_TASK DESCRIPTION_
The reply should consist solely of the lines from the one that holds "Image resolution: width=665" through the last line of the material, reproduced exactly; no pictures belong in it.

_DATASET EXTRACT_
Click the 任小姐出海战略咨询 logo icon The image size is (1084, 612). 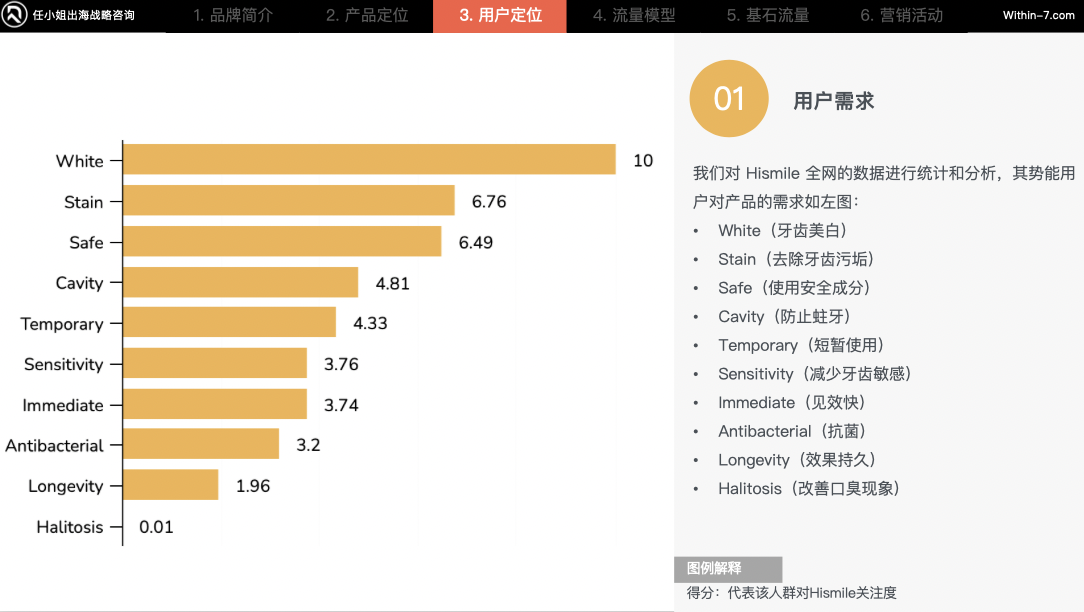click(13, 15)
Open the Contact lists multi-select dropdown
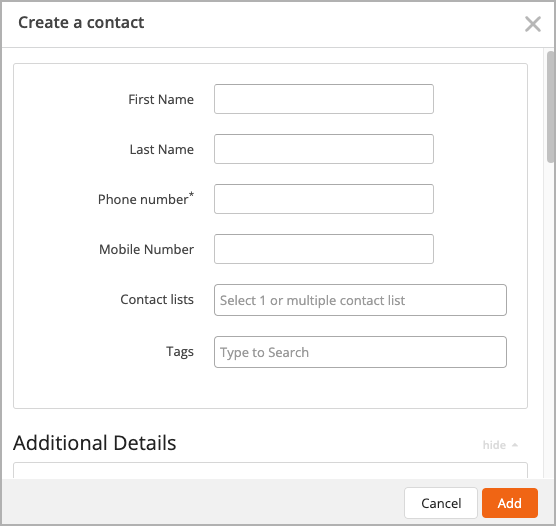This screenshot has height=526, width=556. click(360, 300)
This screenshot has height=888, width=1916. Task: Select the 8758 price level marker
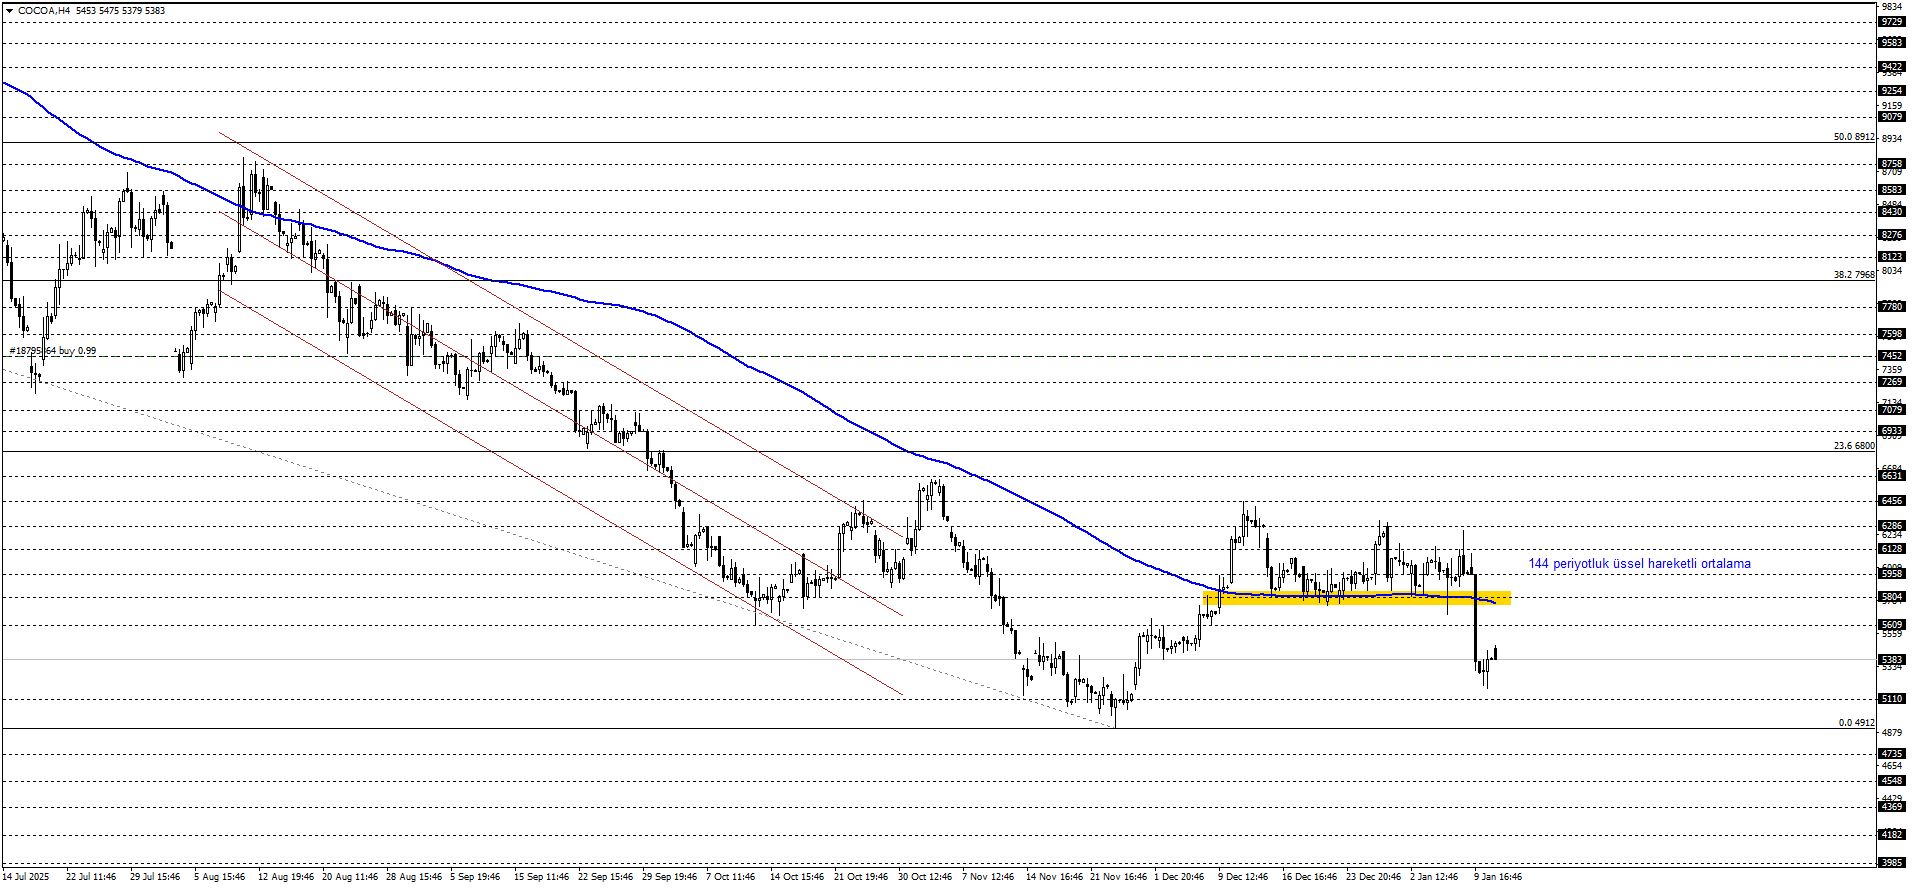[1891, 164]
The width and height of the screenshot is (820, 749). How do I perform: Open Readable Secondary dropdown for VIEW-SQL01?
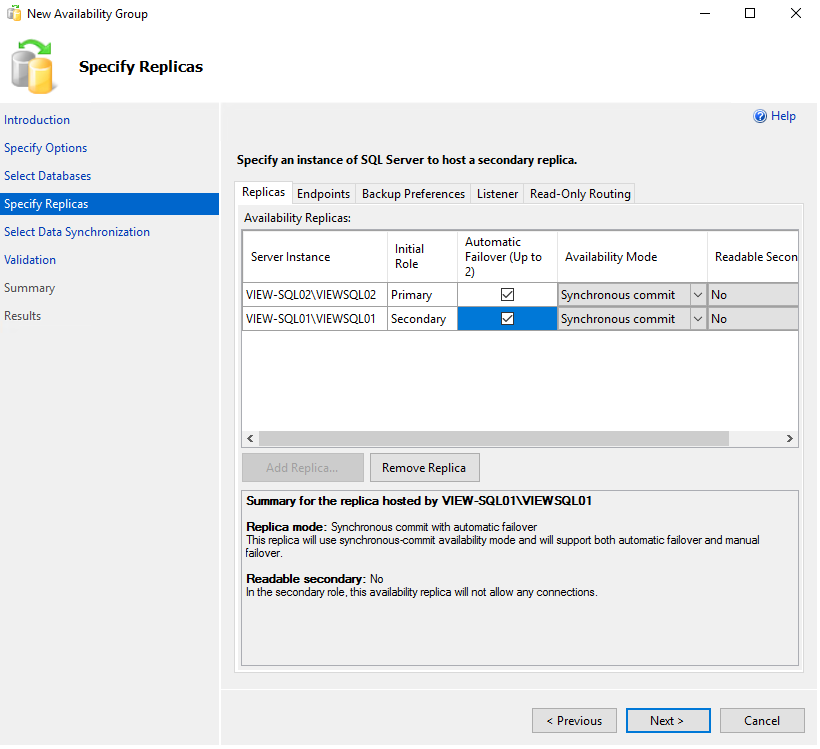[753, 319]
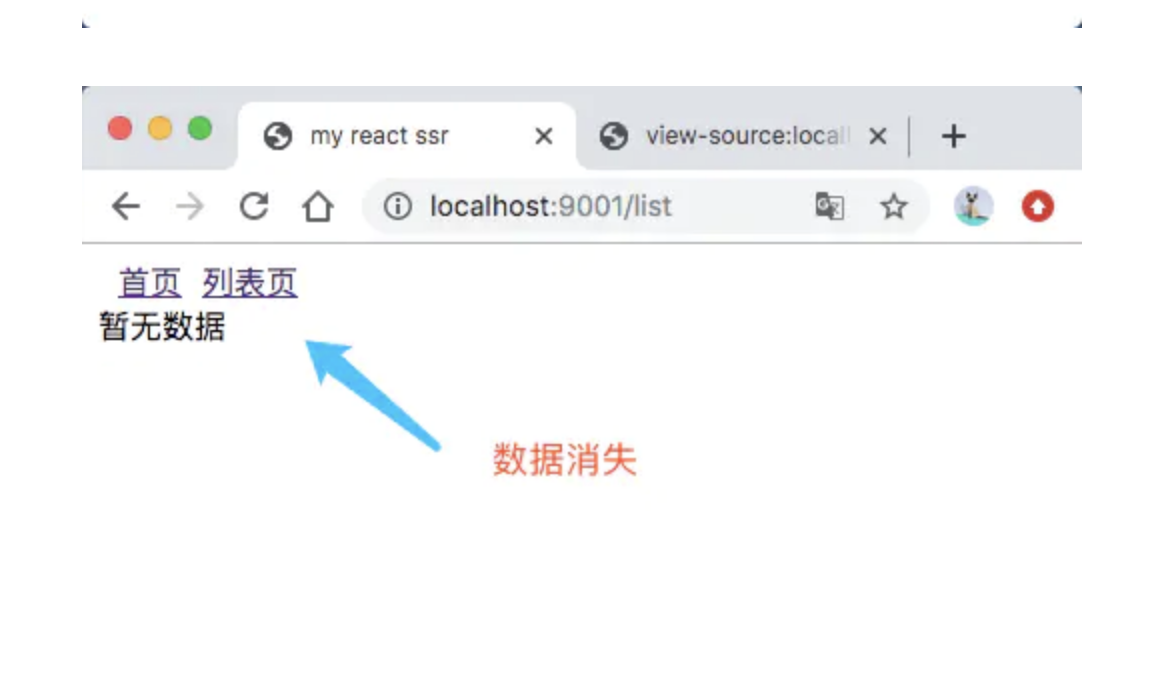This screenshot has height=680, width=1154.
Task: Click the 暂无数据 text
Action: click(162, 327)
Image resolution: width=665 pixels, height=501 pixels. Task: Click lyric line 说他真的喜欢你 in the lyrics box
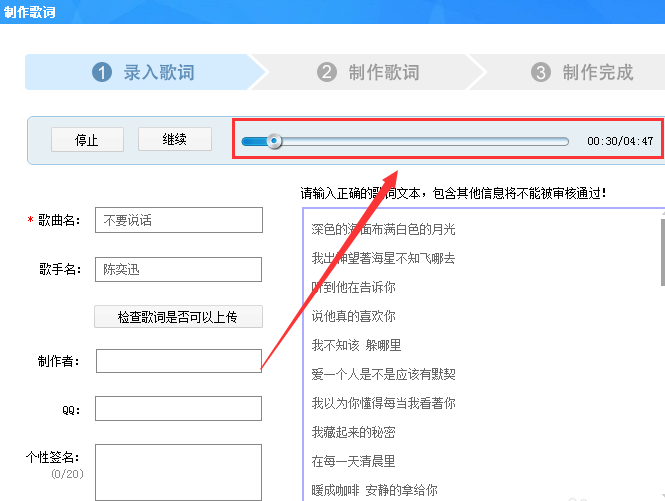(x=354, y=316)
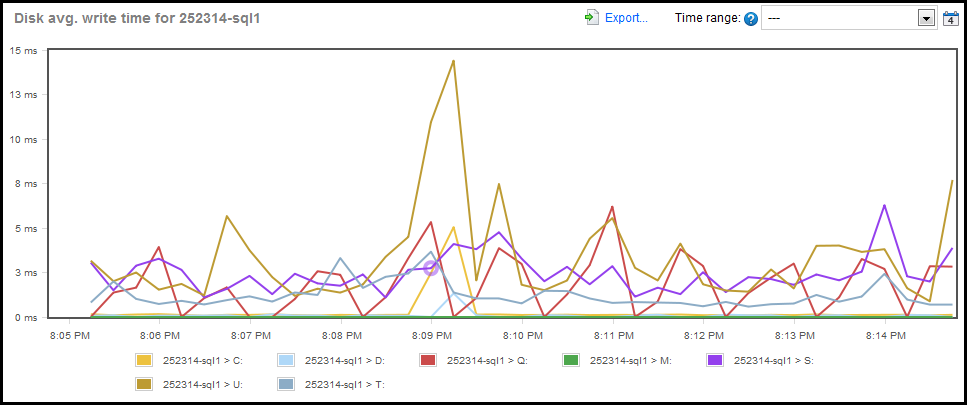Open the Export... link
The image size is (967, 405).
coord(626,18)

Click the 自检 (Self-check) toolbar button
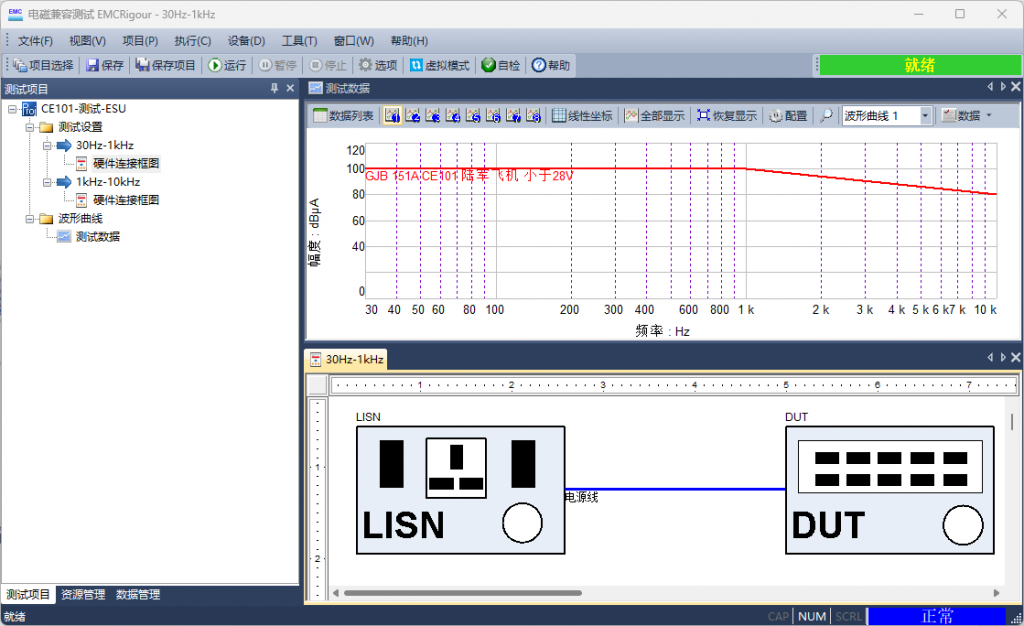(x=501, y=65)

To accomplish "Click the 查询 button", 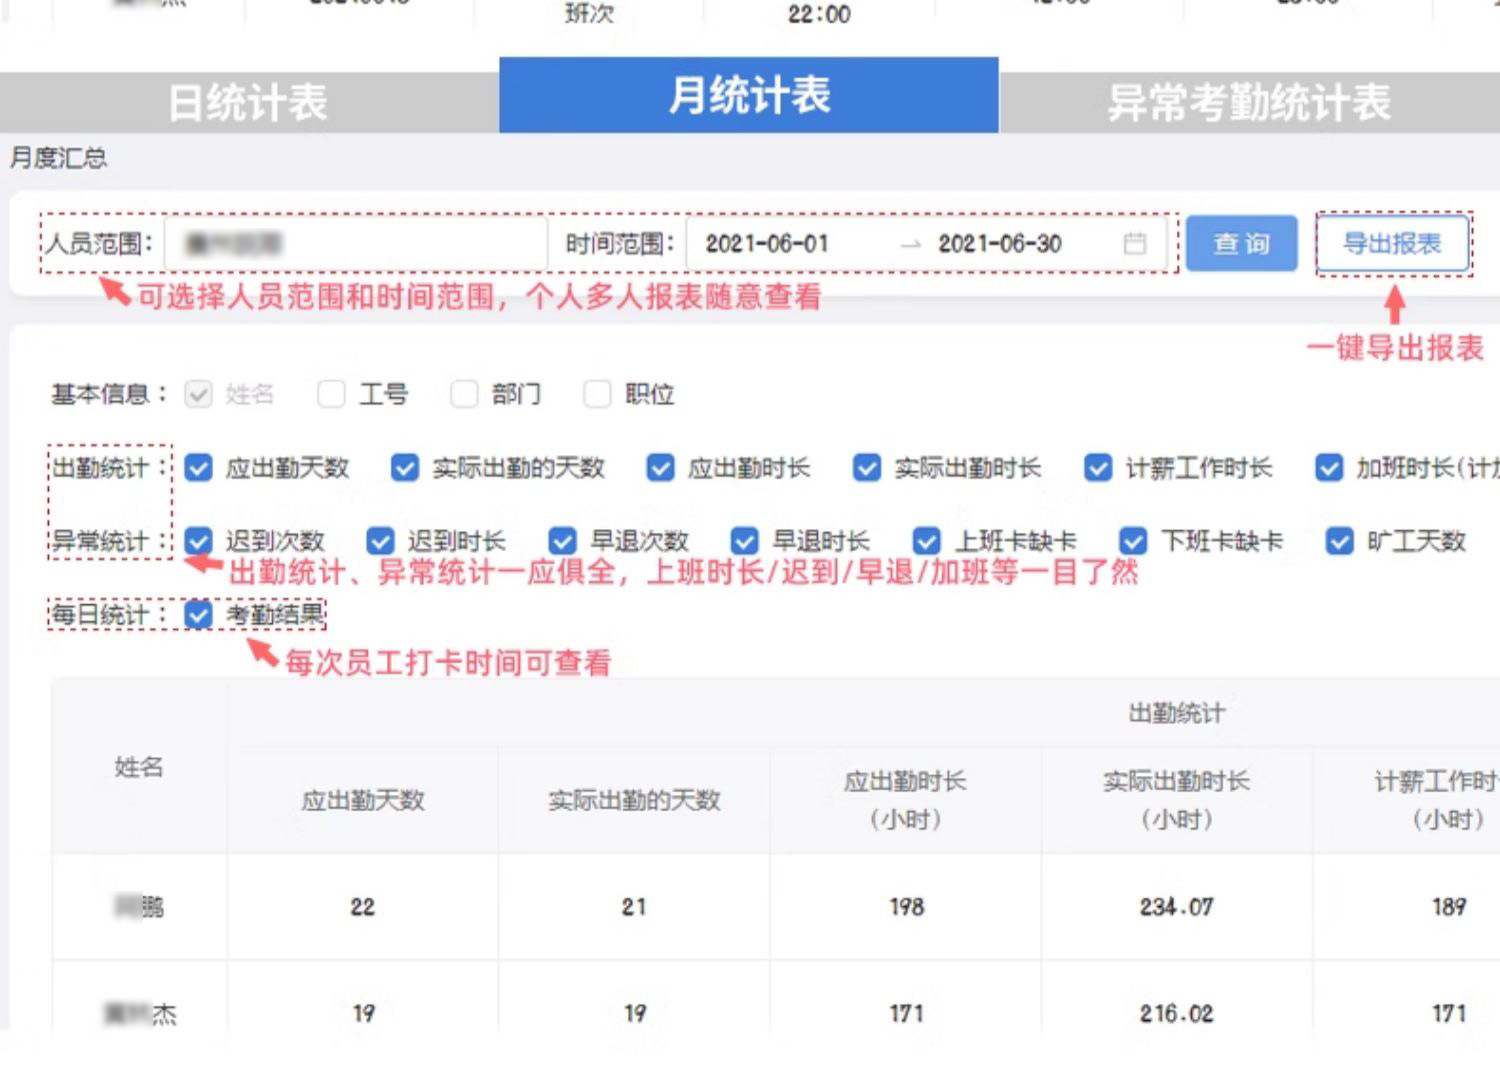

_RESPONSE TO THE EXERCISE_
Image resolution: width=665 pixels, height=501 pixels. Task: Click lyric line 说他真的喜欢你 in the lyrics box
(x=354, y=316)
Open the Export... link
The image size is (967, 405).
coord(626,18)

Click the 自检 (Self-check) toolbar button
(x=501, y=65)

To accomplish "Click the 查询 button", 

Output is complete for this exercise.